Incêndio começou por volta das 6h. Chamas foram combatidas pelo Corpo de Bombeiros de Montenegro. FOTO: Cristian Kirst

Sinistro aconteceu na madrugada desta terça-feira e atingiu cozinha, banheiros e área de convivência da instituição

Apesar de sestruiur parte da escola, sinistro que pode ter ocorrido em
decorrência da queda de um raio não atingiu salas de aula ou outras áreas

Parte da Escola Estadual de Ensino Médio São José do Maratá, localizada na localidade de mesmo nome, no interior de São José do Sul, foi consumida pelas chamas na madrugada de terça-feira, dia 30. O incêndio deixou cozinha, banheiros e área de convivência destruídos. A parte da frente da escola, onde ficam salas e secretaria, teve alguns poucos danos no forro. O prédio dos fundos da escola, onde há mais salas, não foi atingido pelas chamas.
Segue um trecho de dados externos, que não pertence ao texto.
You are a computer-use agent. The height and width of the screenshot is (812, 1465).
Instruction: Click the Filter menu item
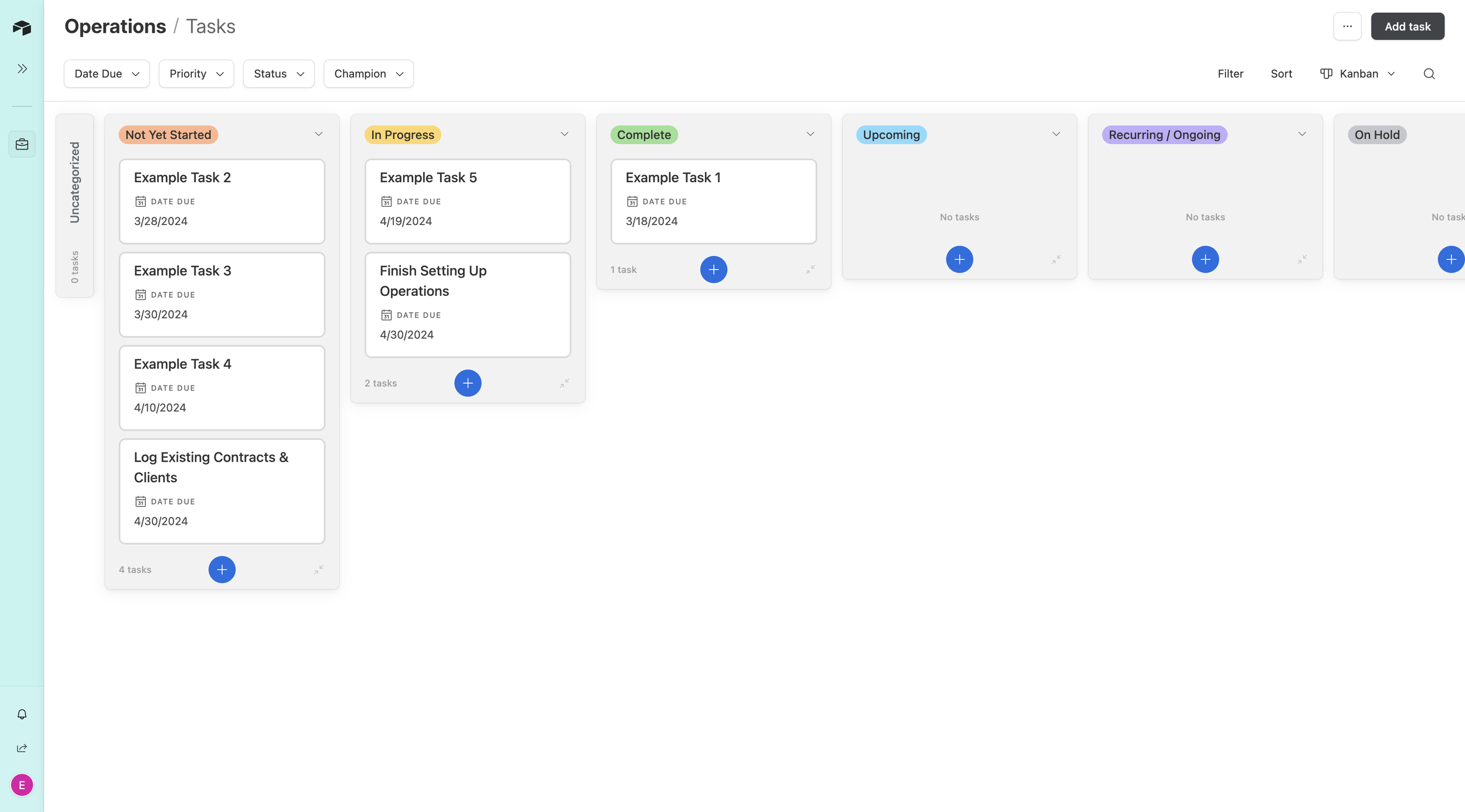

Ex-aluno da escola e que mora de frente para ela, Cristian Kirst disse que na madrugada ouviu um raio e perdeu o sono. Cerca de 40 minutos depois, ele começou a ouvir os barulhos causados pelas chamas. “Abri a janela e vi o incêndio. Na mesma hora liguei para o 193. A sensação era de impotência e tristeza, só pude ver o incêndio consumindo a escola”, contou.

Estátua de São José, no corredor que leva à área incendiada ficou intacta e “protegeu” salas e secretaria

Acionado às 6h15min, o Corpo de Bombeiros de Montenegro foi o responsável por combater as chamas. Os bombeiros não tiveram dificuldades em acessar o local e tiveram na grande quantidade de chuva que caia no momento do sinistro o seu principal contratempo.

Vizinho e também ex-aluno da escola, José Luiz Kirst relatou que o fogo começou após um raio ter caído e ocasionado uma queda de luz. Inclusive, ele revelou que na sua residência uma TV e lâmpadas queimaram. O diretor da EEEM São José do Maratá, Júlio Ricardo Hoerlle, revelou que imagens das câmeras de segurança mostram que quando o raio caiu houve a queda de energia. “Quando retornou a energia deve ter dado o sinistro”, comentou.

Júlio salientou que durante o período sem aulas por causa da pandemia do novo coronavírus colaboradores da escola estavam fazendo revezamento para mantê-la arrumada. “Nós estávamos aproveitando essa lacuna da pandemia para fazer essa conservação, manutenção e melhorar a escola”, frisou. O diretor também destacou a presença da comunidade escolar na instituição na manhã de terça-feira, que foi até o local para ajudar no que fosse preciso.